Learning from anti‐tau antibody clinical trials using computer simulation of spatial tau propagation

Abstract Background Based on the tau spreading hypothesis, anti‐tau antibodies have been developed that can bind to and eliminate the misfolded tau protein during the short extracellular period. However, trials with tau antibodies have come up short in improving clinical outcome in Progressive Supranuclear Palsy (PSP) or Alzheimer’s Disease (AD). It is unclear whether the negative outcomes were due to insufficient target engagement and to what extent the change of tau CSF biomarkers reflected the brain pharmacodynamics. Method A Quantitative Systems Pharmacology (QSP) computer platform of tau biology has been developed including tau species diversity and their respective concentration, neuronal activity‐dependent tau secretion, tau binding to membrane surface receptors HSPG and LRP1, tau‐antibody binding and subsequent internalization of tau at the synaptic cleft.

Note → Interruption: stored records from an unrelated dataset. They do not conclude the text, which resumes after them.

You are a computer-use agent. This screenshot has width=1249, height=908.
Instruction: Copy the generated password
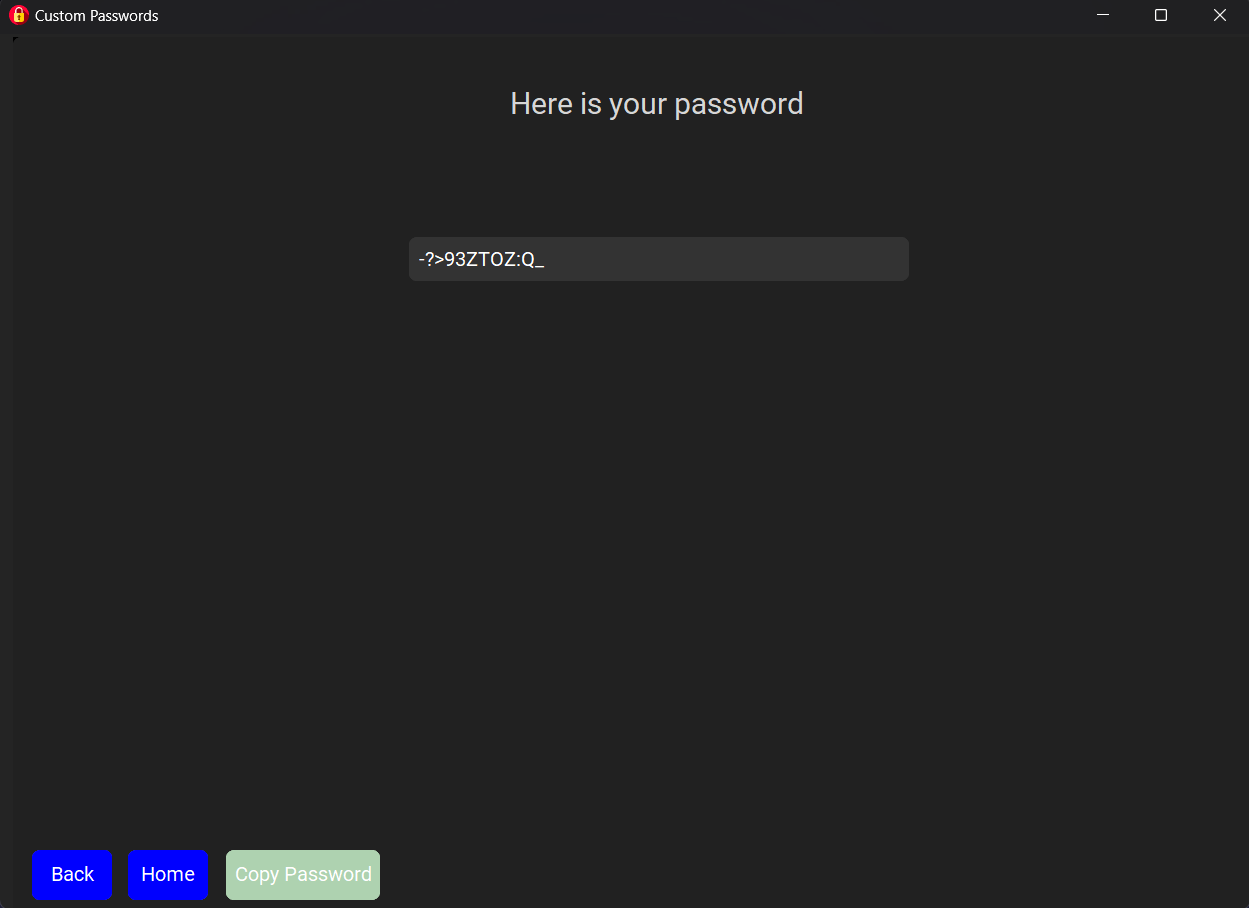click(303, 875)
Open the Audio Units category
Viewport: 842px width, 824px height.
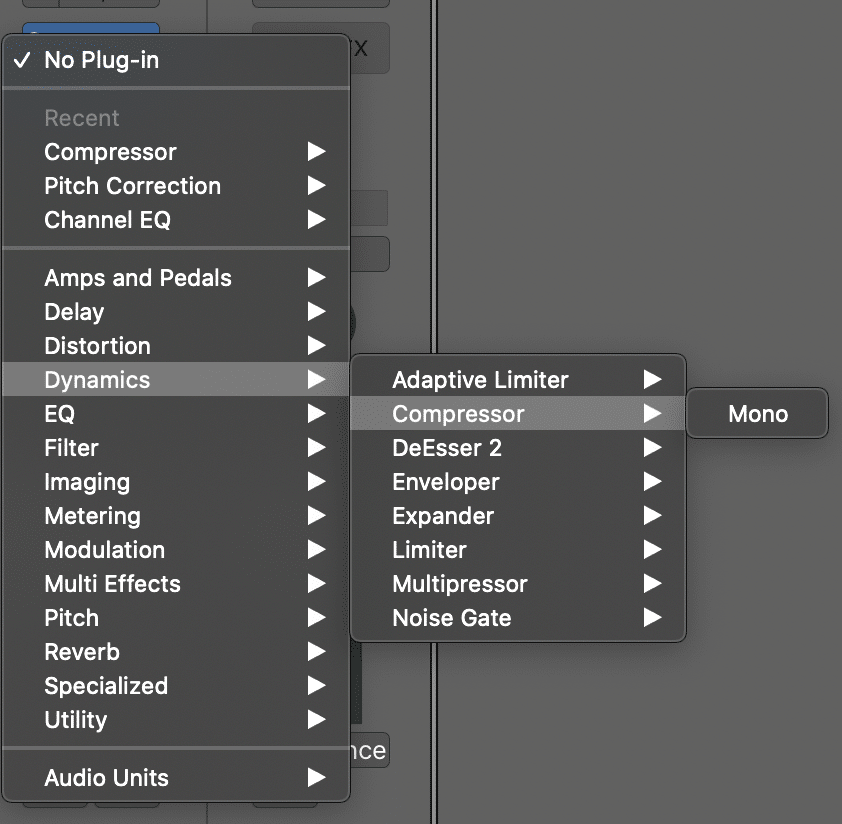176,777
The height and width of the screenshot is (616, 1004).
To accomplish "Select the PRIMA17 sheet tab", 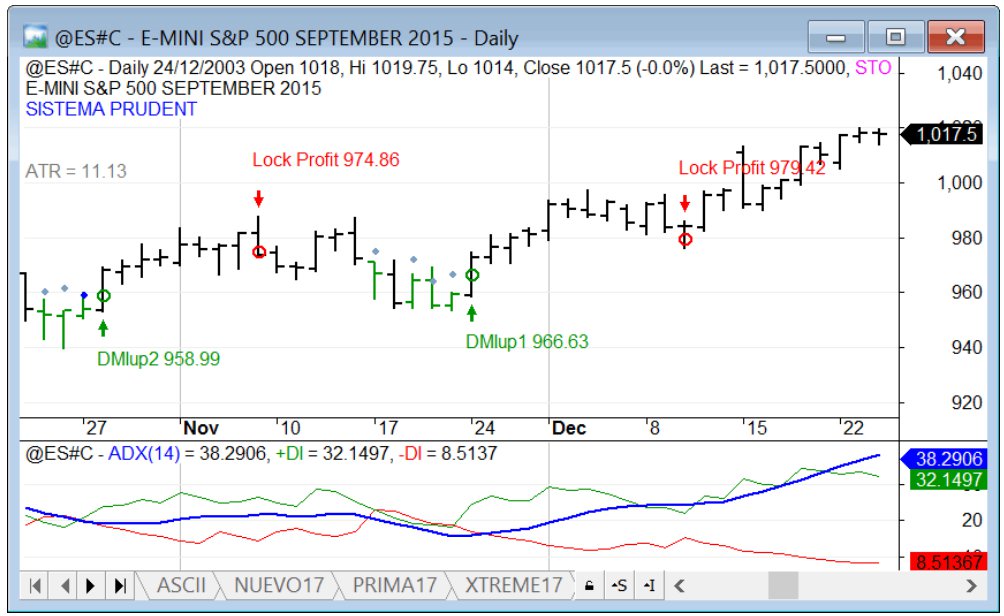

This model is combined with a Physiology‐Based PharmacoKinetic (PBPK) model to derive brain target exposure of tau antibodies. In addition, a PBPK model is used to simulate the level of plasma and CSF biomarkers. Result The platform was calibrated with preclinical in‐vitro cellular assays and after injection of brain extract in Transgene mouse models and was further humanized using published data on seed‐competent tau from postmortem AD brain at different Braak stages. Combining the extracellular antibody exposure, the spatial dimensions and the dynamics of tau secretion, diffusion and binding to the membrane surface receptors, the model suggests that a very limited fraction (10‐20%) of misfolded tau protein can be captured by antibodies and cleared. Even less reduction (5‐10%) is predicted for Progressive Supranuclear Palsy due to the higher affinity of PSP‐4R tau for membrane surface receptors. The reductions in misfolded tau protein are greatest in earlier stages of the disease. With regard to epitope selection, we identify conditions where high specificity (i.e. monomeric vs misfolded tau) is superior to high sensitivity (affinity). Conclusion Advanced Quantitative Systems Pharmacology computer modeling combining drug exposure dynamics with mechanistic modeling allows to (1) generate testable hypotheses for the outcomes of current therapeutic interventions, (2) support improved clinical trial designs in terms of dosing, patient selection, background amyloid therapy and disease stage and (3) ultimately prioritize targets for addressing tau pathology.